═══ DATA RECORDS
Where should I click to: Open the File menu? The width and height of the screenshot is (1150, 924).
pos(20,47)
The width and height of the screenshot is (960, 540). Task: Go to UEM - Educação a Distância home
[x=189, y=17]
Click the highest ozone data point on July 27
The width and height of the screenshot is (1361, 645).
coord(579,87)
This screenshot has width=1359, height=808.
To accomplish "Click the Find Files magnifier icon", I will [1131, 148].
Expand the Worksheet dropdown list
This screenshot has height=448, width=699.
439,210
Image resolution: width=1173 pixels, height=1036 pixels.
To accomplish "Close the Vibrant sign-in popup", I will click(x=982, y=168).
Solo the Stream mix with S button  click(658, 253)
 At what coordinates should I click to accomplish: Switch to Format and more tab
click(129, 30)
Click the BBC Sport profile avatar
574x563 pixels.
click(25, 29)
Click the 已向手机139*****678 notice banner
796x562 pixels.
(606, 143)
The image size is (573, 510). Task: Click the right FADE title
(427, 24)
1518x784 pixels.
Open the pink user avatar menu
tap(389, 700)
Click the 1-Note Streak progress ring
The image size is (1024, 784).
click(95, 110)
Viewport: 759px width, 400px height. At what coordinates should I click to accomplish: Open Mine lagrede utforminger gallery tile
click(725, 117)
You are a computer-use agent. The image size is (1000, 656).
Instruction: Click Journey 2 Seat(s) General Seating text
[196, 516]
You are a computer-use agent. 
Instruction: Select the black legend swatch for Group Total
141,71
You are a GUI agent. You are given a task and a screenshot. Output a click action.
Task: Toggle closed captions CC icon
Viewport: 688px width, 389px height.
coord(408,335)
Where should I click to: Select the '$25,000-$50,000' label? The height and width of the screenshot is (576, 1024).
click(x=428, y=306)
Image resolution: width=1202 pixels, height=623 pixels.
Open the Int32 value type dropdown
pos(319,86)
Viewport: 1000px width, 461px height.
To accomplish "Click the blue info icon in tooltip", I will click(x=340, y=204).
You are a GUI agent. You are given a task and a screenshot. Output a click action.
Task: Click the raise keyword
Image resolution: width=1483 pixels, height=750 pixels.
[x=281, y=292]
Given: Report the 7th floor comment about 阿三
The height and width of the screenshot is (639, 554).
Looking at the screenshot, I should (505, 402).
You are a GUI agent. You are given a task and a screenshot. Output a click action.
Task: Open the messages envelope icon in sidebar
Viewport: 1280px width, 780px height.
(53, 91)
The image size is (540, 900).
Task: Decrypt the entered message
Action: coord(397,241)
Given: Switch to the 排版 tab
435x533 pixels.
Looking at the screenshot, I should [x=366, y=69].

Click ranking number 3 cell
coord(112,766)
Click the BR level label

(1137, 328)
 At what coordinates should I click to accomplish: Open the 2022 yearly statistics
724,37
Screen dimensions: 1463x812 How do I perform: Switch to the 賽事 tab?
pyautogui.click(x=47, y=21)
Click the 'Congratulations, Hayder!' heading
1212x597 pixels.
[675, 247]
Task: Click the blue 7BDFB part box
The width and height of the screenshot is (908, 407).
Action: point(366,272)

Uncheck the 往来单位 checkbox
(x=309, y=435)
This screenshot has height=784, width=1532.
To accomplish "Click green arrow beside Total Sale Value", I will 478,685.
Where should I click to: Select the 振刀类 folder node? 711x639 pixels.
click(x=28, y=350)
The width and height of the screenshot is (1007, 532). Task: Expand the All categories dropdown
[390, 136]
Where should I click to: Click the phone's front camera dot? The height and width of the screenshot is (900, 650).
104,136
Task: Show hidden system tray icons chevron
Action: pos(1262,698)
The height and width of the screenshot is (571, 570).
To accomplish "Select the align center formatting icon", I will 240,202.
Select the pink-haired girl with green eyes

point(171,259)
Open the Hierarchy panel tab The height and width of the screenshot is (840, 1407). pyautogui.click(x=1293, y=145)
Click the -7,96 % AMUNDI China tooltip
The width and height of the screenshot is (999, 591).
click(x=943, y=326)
══════
EXERCISE ▸ Among the records, find the lines that contain "tooltip" and copy each of them.

RESPONSE TO THE TASK ▸
To accomplish "Click the blue info icon in tooltip", I will click(x=340, y=204).
Click the -7,96 % AMUNDI China tooltip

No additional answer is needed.